(24) Hukuman

27 8 3
                                    


⋋⁠✿⁠ ⁠⁰⁠ ⁠o⁠ ⁠⁰⁠ ⁠✿⁠⋌

"Kiri bang," Bervan mengetuk pelan atap angkot ketika angkutan merah itu melewati persimpangan sekolahnya.
"Berapa?"

"Dua lima."

Bervan yang sedang sibuk mengorek saku bajunya berhenti beraktivitas, ia melongo menatap sopir yang menunggu.
"Yakin lo bang? Gue aja naik ga nyampe satu kilo, tadi juga di angkot sebelumnya cuma lima ribu."

"Tarif gue emang segitu. Dah jangan banyak omong sini bayar! Emang lo pikir lo doang yang mau ke Sekolah?"

Bervan menilik beberapa murid sekolah lain yang berada di dalam angkot. Beberapa dari mereka nampak memandang tak sabar.

"Sepuluh aja lah bang, ga ada duit gue."

"Ya ga bisa gitu lah, emang ini angkot punya Bapak lo?"

"Ya gimana bang? Gue ga punya duit lagi tinggal ini," Bervan menyodorkan uang pecahan sepuluh ribu.
"Pantesan aja jack lingko lebih diminati, sopir angkot sekarang spek tukang palak semua."

Tukang angkot yang mulai kehilangan sabarnya mendecih tak habis pikir. Dengan gerakan kasar ia mulai turun dari kursinya untuk mendatangi Bervan.

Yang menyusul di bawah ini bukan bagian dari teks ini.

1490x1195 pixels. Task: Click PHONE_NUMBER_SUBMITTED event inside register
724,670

"Heh. Maksud lo apa ngomong begitu? Nyari ribut lo sama gue?" Sopir angkot mencengkeram erat kerah Bervan, tubuhnya yang sudah terpatri menjadi begitu berotot membuat Bervan harus berjinjit ketika sopir itu meninggikan posisi cengkeraman tangannya.

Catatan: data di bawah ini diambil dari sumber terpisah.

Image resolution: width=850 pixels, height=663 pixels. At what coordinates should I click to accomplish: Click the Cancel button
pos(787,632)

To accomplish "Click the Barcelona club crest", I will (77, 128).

"Ga ada yang salah sama omongan gue!"

"Wah nyari mati!"

Dari dalam angkot terdengar penumpang yang semuanya anak laki-laki menyoraki sopir untuk memukul Bervan. Namun belum sempat tinju sopir mengenai wajahnya, Bervan mendengar suara gadis yang berbicara dari kejauhan.

"Satu inci aja dia terluka, kalian bakalan dikenal di seluruh Indonesia," Suara itu bergerak mendekat, dingin penuh kengerian dan seakan selalu ada misteri di setiap kalimatnya.
"Followers gue hampir seratus ribu."

Bervan menoleh, melihat Naraya yang berjalan gontai dengan dengan satu tangan di dalam kantong jaket dan tangan lain yang memegang ponsel dan sepertinya tengah merekam.

"Naraaa," Bervan tersenyum, memberi sedikit salam dengan melambaikan tangannya.

Astaga di posisi ini?

"Lo ngevideoin gue?" Sopir angkot mengendurkan cengkeraman, mengalihkan atensinya pada Naraya.

"Lebih tepatnya siaran langsung sih, udah hampir satu penduduk Jakarta nih yang nonton."

Sopir angkot melirik ke arah Bervan dengan pandangan sinis sebelum benar-benar melepaskan kerah bajunya.
"Awas lo ya!" Ancamnya sebelum benar-benar pergi.

Pria yang sepertinya berada di pertengahan umur tiga puluh itu berlalu, bersama dengan angkot dan beberapa penumpang di dalamnya. Bervan menoleh, menatap Naraya yang masih bertahan dengan posisinya.

"Halo Nara," Sapanya sekali lagi, Bervan memperbaiki posisi kerahnya, mendekati cewek yang masih mengangkat ponsel di udara, Naraya memilih menatap angkot hingga tak lagi terlihat daripada menurunkan tangannya.
"Kan dia udah pergi jadi live-nya bisa kok dimati ..." Bervan berhenti tepat di belakang Naraya, tampak terkejut setelah melihat ponsel Naraya yang dalam keadaan mati.
"Lah mati?"

"Lo ga bisa gitu ga bikin masalah, sehari aja?" Naraya menurunkan tangannya gamang, memasukkan ponsel ke dalam kantong jaketnya.
"Gimana kalau tadi gue ga datang? Lo mau babak belur?"